Organe des Vereins sind der Vorstand und die Mitgliederversammlung
 
§ 9 Vorstand
 
  1. Der Vorstand besteht aus


 
a) dem Vorsitzenden
b) dem Schatzmeister
c) dem Geschäftsführer
 
Im Verhinderungsfall wird der Vorsitzende durch den Geschäftsführer vertreten.
  1. Vorstand im Sinne des § 26 BGB ist der Vorsitzende und entweder der Schatzmeister oder der Geschäftsführer

  2. Der Vorstand wird durch Beschluss der Mitgliederversammlung auf Dauer von zwei Jahren bestellt.

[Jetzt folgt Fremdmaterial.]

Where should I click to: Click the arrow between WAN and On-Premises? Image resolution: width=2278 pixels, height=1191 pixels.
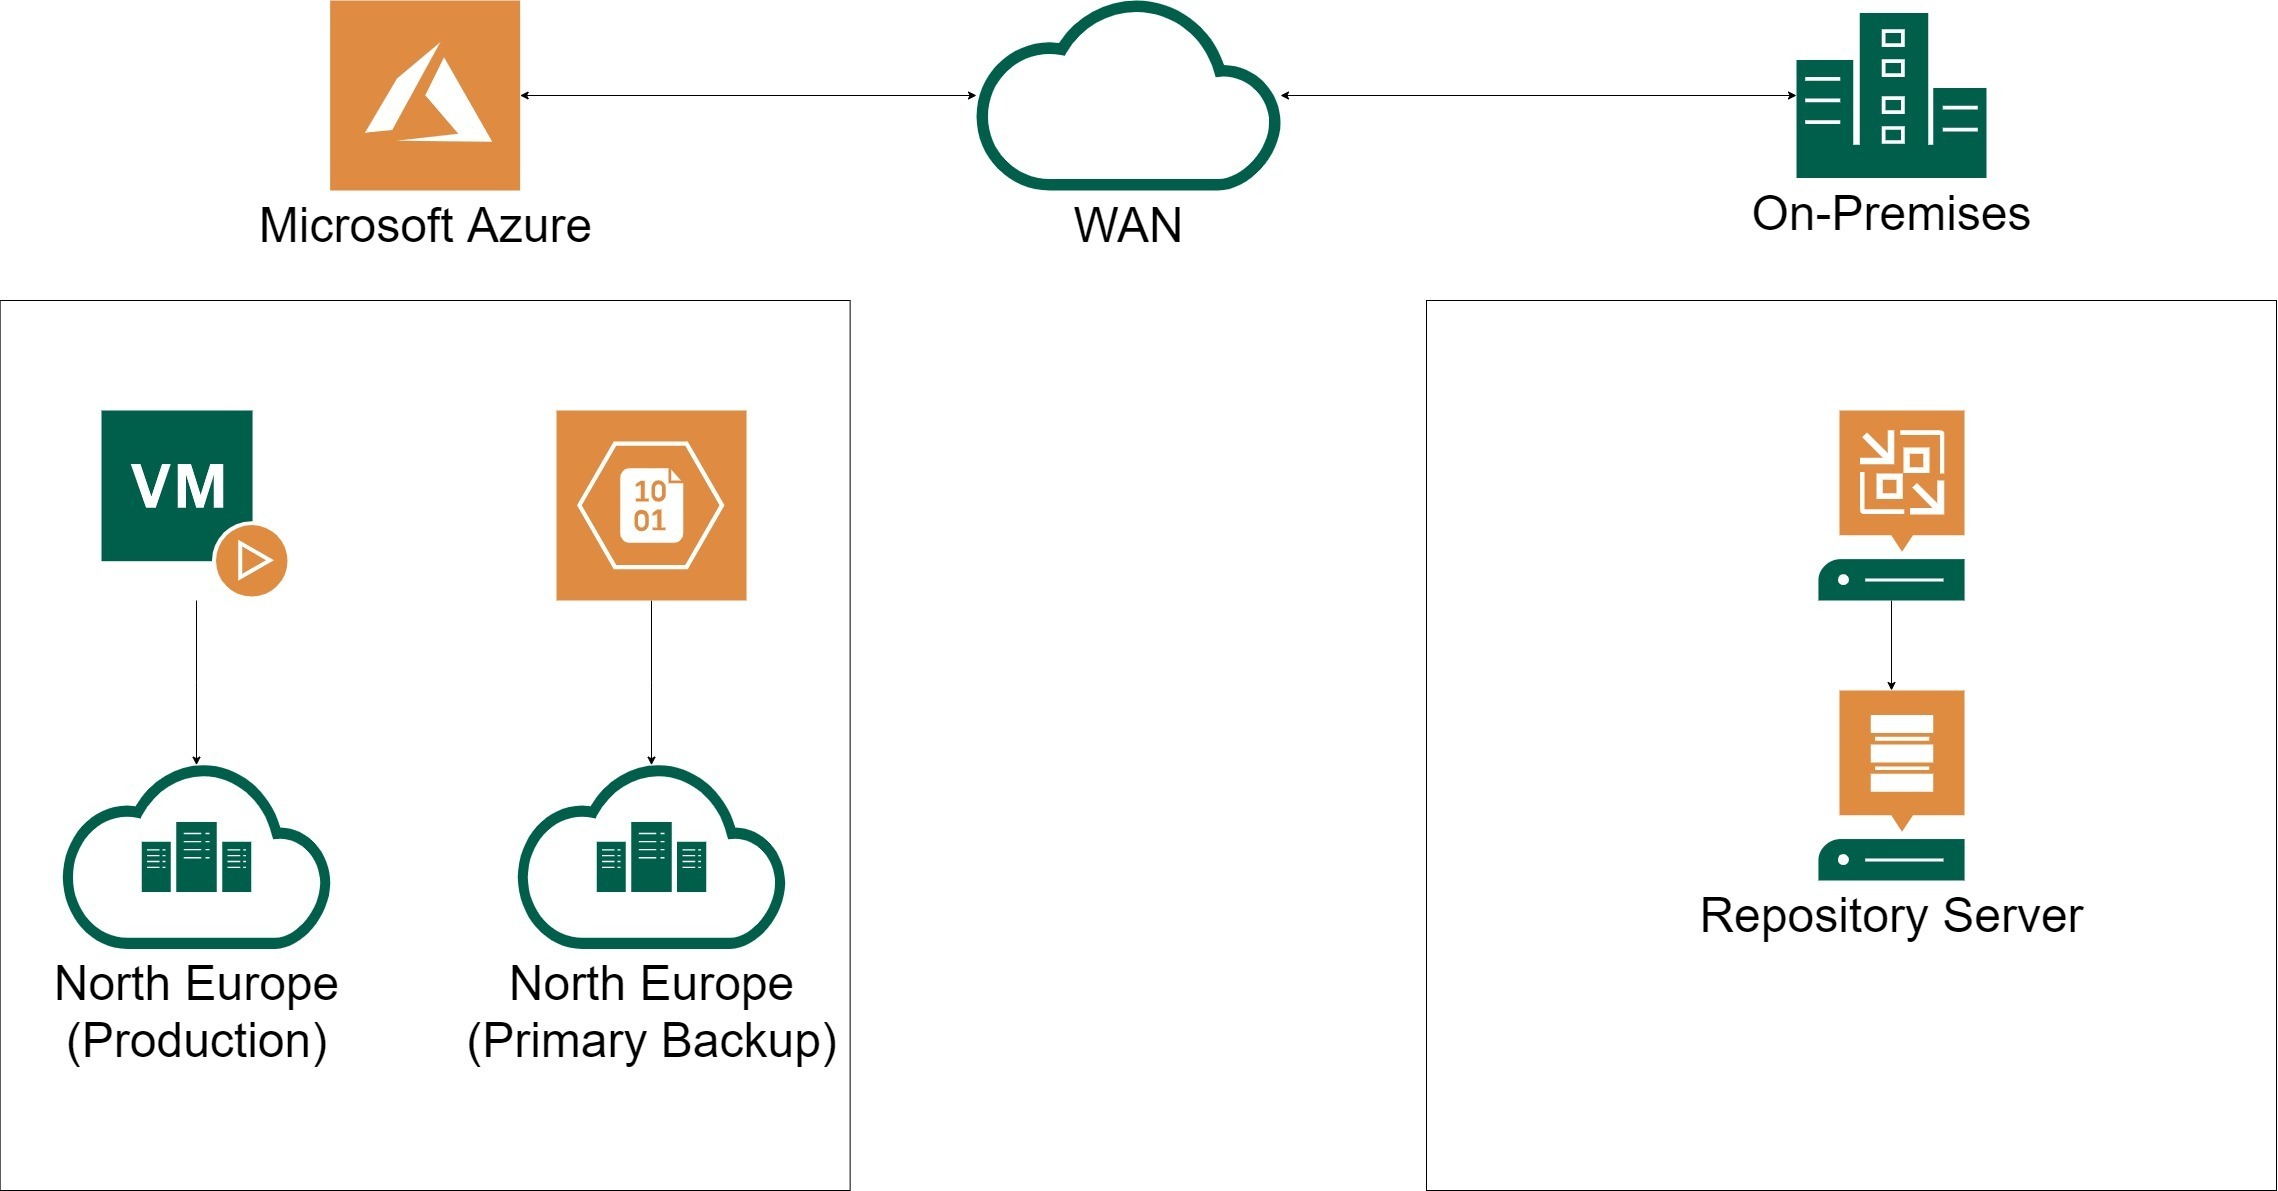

  3. Das Amt eines Mitgliedes des Vorstandes endet mit seinem Ausscheiden aus dem Verein.

  4. Verschiedene Vorstandsämter können nicht in einer Person vereinigt werden.

  5. Im Übrigen regelt sich die Tätigkeit des Vorstandes nach einer Geschäftsordnung, die jeder Vorstand sich geben kann.


 
§ 10 Einberufung einer Mitgliederversammlung
 
  1. Die Mitgliederversammlung ist einzuberufen,


a) wenn es das Interesse des Vereins erfordert, jedoch mindestens
b) einmal jährlich, möglichst in den ersten drei Monaten nach Beginn eines Geschäftsjahres
c) bei Ausscheiden eines Mitgliedes des Vorstandes im Sinne des § 26 BGB binnen drei Monaten.
  1. In der nach Abs. 1b) einzuberufenden Versammlung hat


a) der Vorstand einen Jahresbericht und eine Jahresabrechnung vorzulegen.
b) Die Rechnungslegung des Vereins ist für jedes Geschäftsjahr von einem Rechnungsprüfer zu überprüfen. Der Rechnungsprüfbericht muss bestätigen, dass die Geldmittel des Vereins satzungsgemäß verwendet wurden. Er wird der Jahreshauptversammlung zur Beschlussfassung über die Entlastung des Vorstandes vorgetragen.
c) Die Versammlung beschließt über die Entlastung des Vorstandes.
d) Der Rechnungsprüfer wird für die Dauer von zwei Jahren gewählt, einmalige Wiederwahl ist zulässig.
 
§ 11 Form der Einberufung
 
  1. Die Mitgliederversammlung ist vom Vorstand schriftlich unter Angabe der Tagesordnung und unter Einhaltung einer Frist von zwei Wochen einzuberufen.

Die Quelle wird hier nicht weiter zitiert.